Amnesty has said the most common complaint among domestic workers is receiving a substitute contract upon arriving in Qatar containing a lower salary and poorer working conditions than what was promised in their home country.
A standardized contract, it was hoped, would address this problem along with improving the working hours and conditions for domestic workers.
In late November, representatives from labor and social affairs ministries from across the Gulf met in Kuwait to discuss draft regulations covering the employment of maids, nannies and other domestic workers.
Stipulations included a weekly day off, the right to live outside the employer’s home, a six-hour working day with paid overtime and the right to travel at any time.
Additionally, employers would be banned from withholding the passports of employees and would have been required to provide domestic workers with air tickets home at the end of their contract, Jamal Al-Dosari, Kuwait’s director general of the public authority for workforce, said at the time.
He added that the common contract would take effect once it was approved by the GCC labor ministers. Several days later, however, Al-Dosari was quoted as saying that no agreement had been reached by the ministers and appeared to shoot down the very concept of a common contract.

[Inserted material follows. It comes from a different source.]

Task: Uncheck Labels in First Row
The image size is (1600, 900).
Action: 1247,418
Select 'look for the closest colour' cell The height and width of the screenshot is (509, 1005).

The authorities responsible for foreign workers issues vary from country to country, meaning that the labor ministers in the Gulf don’t always have the authority to introduce changes to regulations surrounding domestic workers, Al-Dosari said.
In Kuwait, for example, it is up to the Ministry of Interior to approve and authorize the contracts of domestic workers, according to a report in Kuwait-based Alrai newspaper.
It added that the nation’s MOI had not been consulted on the agreement, which was first proposed more than a year ago.
“The confusion is neither incidental nor uncommon,” Migrant Watch said. “Since the draft contract first emerged in early 2013, GCC states have eschewed transparency and avoided accountability through purposefully ambiguous rhetoric.”
There are signs that the concept of a common contract for domestic workers in the Gulf may never come to fruition. Al-Dosari was quoted as saying that the contract would be used as a “reference” by GCC members.
That’s similar to comments made by Aqeel Ahmed Al-Jassim, the GCC’s labor and social affairs ministers’ council executive bureau director general.
Migrant-Rights.org said he told the advocacy organization in mid-2014 that the contract would not be a binding law, but rather a guideline.
The group argued that this means individual countries can select or ignore various provisions within the model contract as they see fit – something that doesn’t leave the organization with much optimism.
“Each year, GCC states recycle the same promises for domestic worker reform, and each year the changes actually implemented are marginal at best,” the advocacy organization said.